Heel pain affects over two million Americans annually and is the most common foot problem seen in medical practice. Non-operative care for heel pain provides satisfactory treatment for 90 percent of patients. However, research has not established which initial non-operative care is best. The current study, involving 15 orthopaedic foot and ankle centers, was designed to answer this question.
The investigation, conducted by the AOFAS Heel Pain Study Group, looked at the effectiveness of stretching exercises and orthotic devices in the treatment of heel pain. The researchers examined 236 patients who had no previous treatment for their heel pain and no serious medical problems.
The patients were divided (randomized prospectively) among five treatment groups. One group did only Achilles tendon and plantar fascia stretching exercises. (The plantar fascia is the band of tissue that stretches from the ball of the foot to the heel.) The other four groups used an off-the-shelf orthotic shoe insert along with the stretching exercises. All of the patients were examined by an orthopaedic foot and ankle specialist and asked to fill out an activity and symptom questionnaire. They returned after eight weeks of treatment for a repeat examination and questionnaire.
Seventy-two percent of those who did only Achilles tendon and plantar fascia stretching improved.
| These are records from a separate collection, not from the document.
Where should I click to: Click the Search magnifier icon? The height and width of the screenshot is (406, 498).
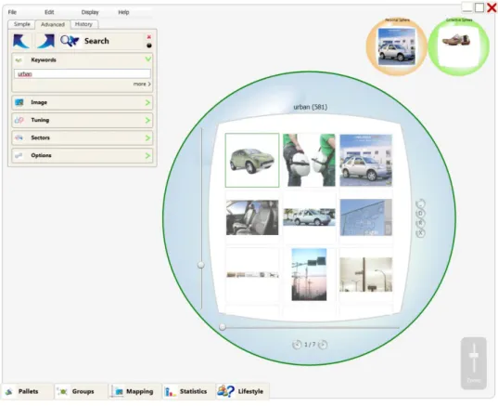pyautogui.click(x=70, y=41)
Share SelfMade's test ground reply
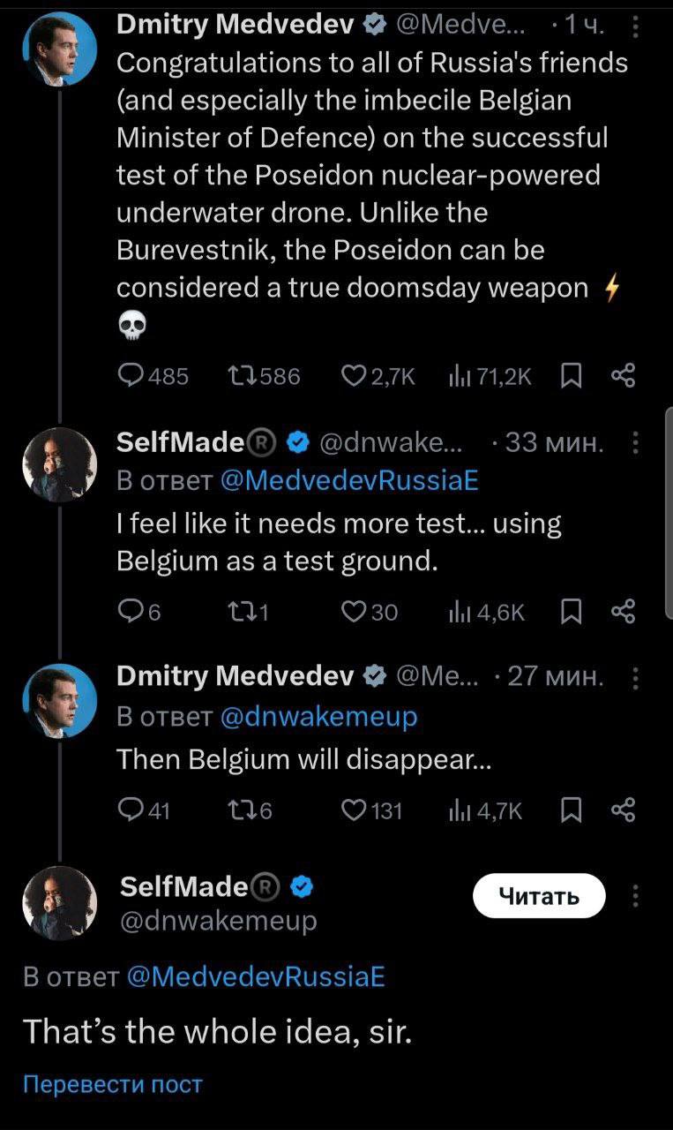This screenshot has width=673, height=1130. coord(623,612)
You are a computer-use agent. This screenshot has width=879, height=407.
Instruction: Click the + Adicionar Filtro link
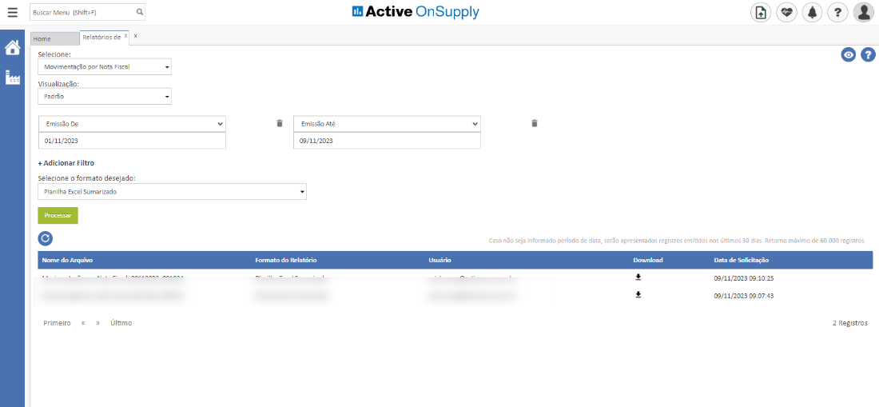pyautogui.click(x=66, y=163)
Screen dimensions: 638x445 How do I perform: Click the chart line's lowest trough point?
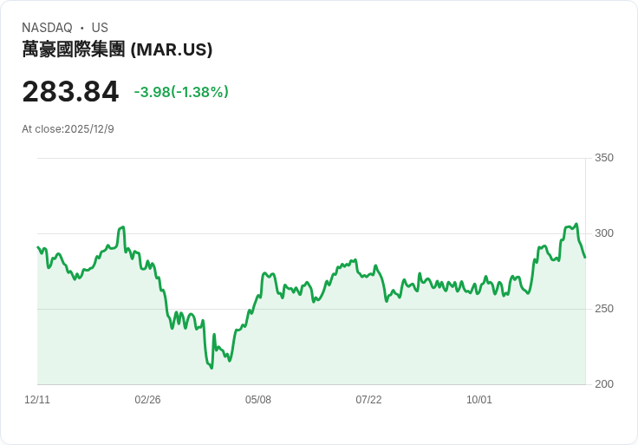212,368

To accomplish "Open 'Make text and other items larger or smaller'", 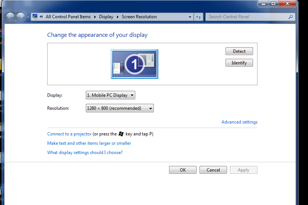I will point(89,143).
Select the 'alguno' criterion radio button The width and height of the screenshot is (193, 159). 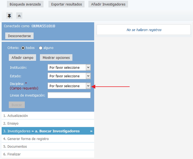41,48
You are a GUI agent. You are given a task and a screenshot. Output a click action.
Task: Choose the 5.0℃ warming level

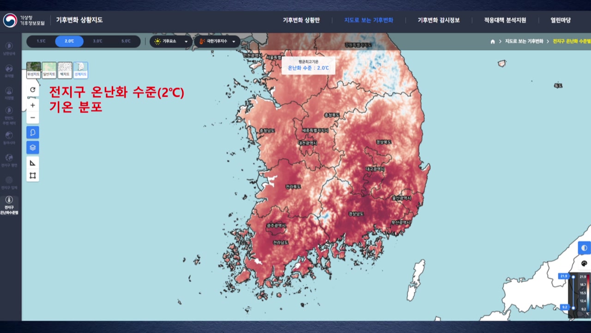126,41
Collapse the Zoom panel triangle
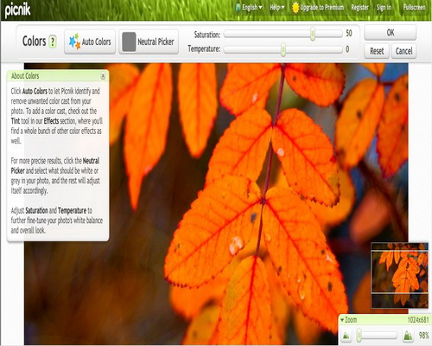The width and height of the screenshot is (432, 346). [x=342, y=320]
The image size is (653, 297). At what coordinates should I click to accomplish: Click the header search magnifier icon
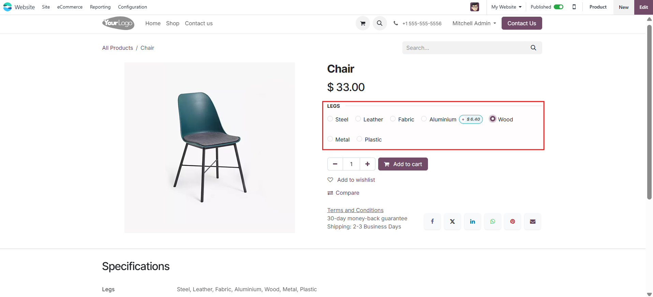[x=380, y=24]
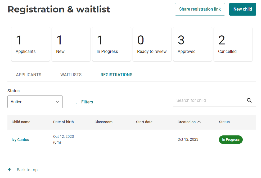Click the Search for child field
This screenshot has width=261, height=178.
click(209, 101)
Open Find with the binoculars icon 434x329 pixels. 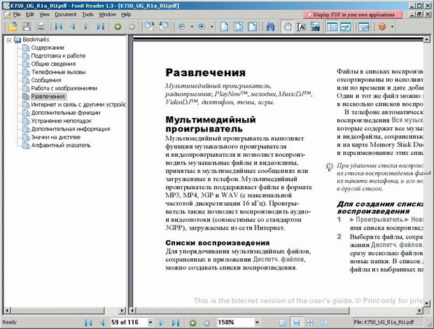pos(270,27)
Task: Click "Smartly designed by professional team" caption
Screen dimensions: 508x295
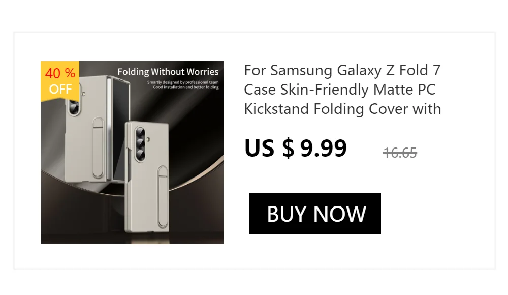Action: tap(183, 82)
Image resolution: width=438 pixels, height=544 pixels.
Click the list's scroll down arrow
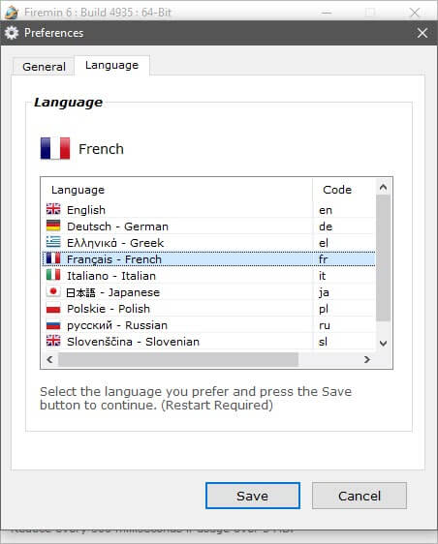[x=383, y=344]
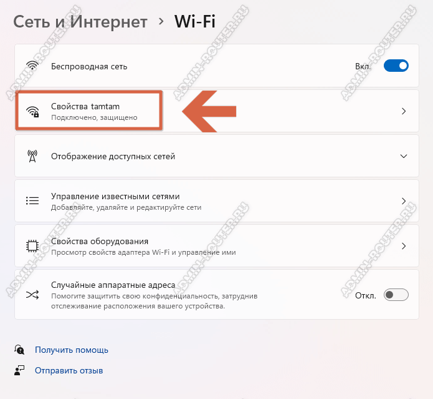Image resolution: width=433 pixels, height=399 pixels.
Task: Click the secured Wi-Fi icon for tamtam
Action: (x=32, y=112)
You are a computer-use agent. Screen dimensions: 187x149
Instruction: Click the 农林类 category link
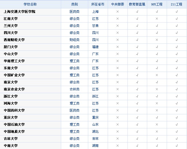(x=74, y=89)
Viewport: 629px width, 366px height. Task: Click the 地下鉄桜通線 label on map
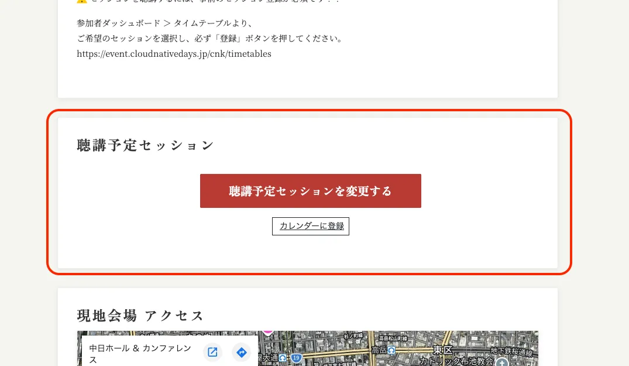point(511,351)
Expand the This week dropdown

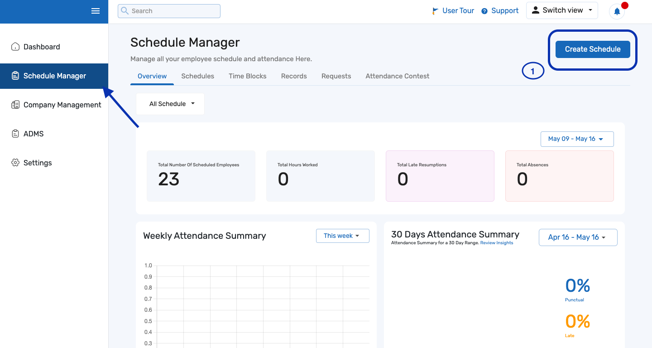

Ninety-five percent of those who used orthotic insoles improved.
The study clearly demonstrates that a stretching program plus an inexpensive pharmacy-bought orthotic insole is the best and most cost effective treatment for heel pain," said Glenn Pfeffer, M.D., San Francisco, Chairman of the AOFAS Heel Pain Study Group. "These findings will allow patients and the health care system to save hundreds of millions of dollars each year by avoiding the unnecessary prescription of a rigid custom arch support for the initial treatment of heel pain."
Journal of Orthopaedic & Sports Physical Therapy, Official Publication of the Orthopaedic and Sports Physical Therapy Sections of the American Physical Therapy Association
The Impact of Foot Orthotics on Pain and Disability for Individuals With Plantar Fasciitis
Semirigid foot orthotics may significantly reduce pain experienced during walking, and may reduce more global measures of pain and disability for patients with chronic plantar fasciitis. Our results were obtained within a relatively short period of time for subjects who had experienced chronic symptoms associated with plantar fasciitis, and who had used multiple interventions before using the semirigid foot orthotics provided during the study. Semirigid foot orthotics similar to the ones used in this study may be a cost-effective intervention for plantar fasciitis considering the limited number of clinic visits required to fabricate and adjust the orthotics.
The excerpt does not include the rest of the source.